Landlords of private rented homes face having to pay up to £10,000 on energy efficiency improvements under new government proposals published today (30 September) as its Green Homes Grant scheme goes live for applications.

Homeowners and landlords will be able to apply today for GHGs, which will be worth up to £5,000 for the typical household and £10,000 for those on low incomes, to fund energy efficiency and low carbon heat upgrades.

In addition, the Department for Business, Energy & Industrial Strategy (BEIS) has published proposals to tighten the rules on energy efficiency in the private rented sector.

A consultation paper, issued by the department, says newly let private rented homes must comply with the Energy Performance Certificate Band C standard from 2025 and all tenancies from 2028.

The paper’s other key proposal is that the cap on the sums, which private landlords will be expected to pay in order to bring their energy inefficient properties up to scratch, will be nearly trebled from the current level of £3,500 to £10,000.

The maximum fines which councils to be able to impose on landlords, who fail to comply with the new standards, will be increased to £30,000 per property

The government estimates £4,700 is the average amount landlords, who will also be eligible to apply for GHGs alongside owner-occupiers, will have to pay to bring their properties up to the Band C standard.

According to figures in the consultation paper, only around one third of the UK’s approximately 4.8 million private rented homes meet Band C.

The government estimates that that raising the energy efficiency of private rented homes to a minimum Band C standard will save 6.1 megatonnes of carbon dioxide in the fifth Carbon Budget period from 2028 to 2032, which equates to just over half of the sector’s total emissions.

Around 900,000 low-income households would be upgraded to energy efficiency Band C under the proposals, saving tenants an average of £220 annually on their energy bills.

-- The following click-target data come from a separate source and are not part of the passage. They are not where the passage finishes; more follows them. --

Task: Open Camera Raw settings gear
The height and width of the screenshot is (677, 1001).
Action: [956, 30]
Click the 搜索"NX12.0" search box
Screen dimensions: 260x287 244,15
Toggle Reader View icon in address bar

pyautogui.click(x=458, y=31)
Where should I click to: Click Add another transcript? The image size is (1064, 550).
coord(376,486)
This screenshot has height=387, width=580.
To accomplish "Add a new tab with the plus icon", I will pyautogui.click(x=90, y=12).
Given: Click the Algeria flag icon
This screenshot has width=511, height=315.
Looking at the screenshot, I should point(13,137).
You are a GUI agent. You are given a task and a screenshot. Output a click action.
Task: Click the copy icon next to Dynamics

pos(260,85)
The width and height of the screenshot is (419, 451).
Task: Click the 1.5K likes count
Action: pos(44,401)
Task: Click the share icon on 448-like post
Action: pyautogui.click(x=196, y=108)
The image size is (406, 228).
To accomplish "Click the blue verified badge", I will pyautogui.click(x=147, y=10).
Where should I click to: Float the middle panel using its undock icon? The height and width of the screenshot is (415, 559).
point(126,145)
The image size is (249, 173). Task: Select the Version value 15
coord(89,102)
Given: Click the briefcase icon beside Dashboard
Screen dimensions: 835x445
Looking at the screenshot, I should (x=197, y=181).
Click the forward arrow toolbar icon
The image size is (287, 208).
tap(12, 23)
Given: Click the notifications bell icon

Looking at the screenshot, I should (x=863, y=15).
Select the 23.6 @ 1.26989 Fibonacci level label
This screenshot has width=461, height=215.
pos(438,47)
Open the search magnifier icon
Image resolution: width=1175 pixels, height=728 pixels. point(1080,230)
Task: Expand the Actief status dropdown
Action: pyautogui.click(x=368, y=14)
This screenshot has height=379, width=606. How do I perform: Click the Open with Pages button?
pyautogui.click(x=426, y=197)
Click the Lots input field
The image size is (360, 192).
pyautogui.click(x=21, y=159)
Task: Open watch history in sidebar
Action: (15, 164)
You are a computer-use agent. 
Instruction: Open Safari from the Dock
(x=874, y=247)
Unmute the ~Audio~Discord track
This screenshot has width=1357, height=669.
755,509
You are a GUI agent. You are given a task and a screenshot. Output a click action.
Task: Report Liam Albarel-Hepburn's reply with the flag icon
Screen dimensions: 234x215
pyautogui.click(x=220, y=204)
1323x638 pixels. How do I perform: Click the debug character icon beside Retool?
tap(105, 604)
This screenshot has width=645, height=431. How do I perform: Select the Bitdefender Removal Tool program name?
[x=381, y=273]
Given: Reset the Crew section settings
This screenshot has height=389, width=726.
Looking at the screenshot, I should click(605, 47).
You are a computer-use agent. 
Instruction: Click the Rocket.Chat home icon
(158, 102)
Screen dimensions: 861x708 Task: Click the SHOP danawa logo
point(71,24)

The paper says that privately rented households are twice as likely as their counterparts in social and owner-occupied housing to be fuel poor.

An impact assessment, published alongside the consultation paper, estimates that the cost to landlords of the mass upgrade of the private rented sector to Band C will be approximately £12.7 billion, with tenants saving £7.3bn on their energy bills.

But the consultation paper suggests that the upgrades should be affordable to most landlords of whom only five per cent receive less than £5,000 per annum from renting out their properties.

The government’s statutory target is that all fuel poor households must be living in Band C properties by 2030.

Responding to the announcements, Energy UK chief executive Emma Pinchbeck said: “Building back better can begin at home. Improving the energy efficiency of our houses makes them healthier and more comfortable to live in and can cut hundreds of pounds a year off bills – all while reducing emissions and creating jobs. It shows how a green recovery focused on net zero can benefit the environment, the economy and customers.”

Michael Lewis, chief executive of Eon UK, said: “We’ve consistently said ensuring homes are fit for the future is one of, if not the, best ways of stimulating our economy and creating jobs, as well as helping to meet net zero carbon targets. As a major partner to local authorities on the LAD (Local Authority Delivery) scheme, today’s announcement means we can accelerate our work to make homes more comfortable, healthier and cheaper to heat.”